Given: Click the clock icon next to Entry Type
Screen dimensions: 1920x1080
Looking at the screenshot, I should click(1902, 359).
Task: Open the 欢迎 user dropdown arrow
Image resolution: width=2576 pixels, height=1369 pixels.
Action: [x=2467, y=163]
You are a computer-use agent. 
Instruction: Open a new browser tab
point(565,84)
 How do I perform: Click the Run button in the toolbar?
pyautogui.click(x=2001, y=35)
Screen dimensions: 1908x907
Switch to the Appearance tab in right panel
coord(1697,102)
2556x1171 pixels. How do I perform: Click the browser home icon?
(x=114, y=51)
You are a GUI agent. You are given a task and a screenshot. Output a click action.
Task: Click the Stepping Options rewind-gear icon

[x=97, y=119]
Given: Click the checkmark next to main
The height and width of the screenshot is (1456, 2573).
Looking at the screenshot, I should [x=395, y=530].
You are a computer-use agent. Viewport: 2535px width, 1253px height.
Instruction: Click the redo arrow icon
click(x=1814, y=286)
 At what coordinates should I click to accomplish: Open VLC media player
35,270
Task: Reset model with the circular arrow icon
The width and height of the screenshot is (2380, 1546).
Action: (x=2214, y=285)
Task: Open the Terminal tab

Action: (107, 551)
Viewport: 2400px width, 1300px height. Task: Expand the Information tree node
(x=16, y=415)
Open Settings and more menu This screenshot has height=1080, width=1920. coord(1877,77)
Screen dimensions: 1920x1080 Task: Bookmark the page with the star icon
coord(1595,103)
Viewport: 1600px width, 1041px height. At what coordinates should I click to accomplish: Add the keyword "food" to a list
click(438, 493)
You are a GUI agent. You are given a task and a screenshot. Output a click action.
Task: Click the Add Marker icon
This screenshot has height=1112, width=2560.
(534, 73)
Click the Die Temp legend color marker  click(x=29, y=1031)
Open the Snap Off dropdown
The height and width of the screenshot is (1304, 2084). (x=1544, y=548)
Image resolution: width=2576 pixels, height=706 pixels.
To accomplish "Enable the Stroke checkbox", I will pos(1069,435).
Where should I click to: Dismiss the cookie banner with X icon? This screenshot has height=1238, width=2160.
--------------------------------
### What you will do
Everything from the line containing "Click the Die" to the last line of the material above must be copied exactly, and only that.

### Exercise result
Click the Die Temp legend color marker  click(x=29, y=1031)
Open the Snap Off dropdown
The height and width of the screenshot is (1304, 2084). (x=1544, y=548)
Image resolution: width=2576 pixels, height=706 pixels.
To accomplish "Enable the Stroke checkbox", I will pos(1069,435).
Where should I click to: Dismiss the cookie banner with X icon? This screenshot has height=1238, width=2160.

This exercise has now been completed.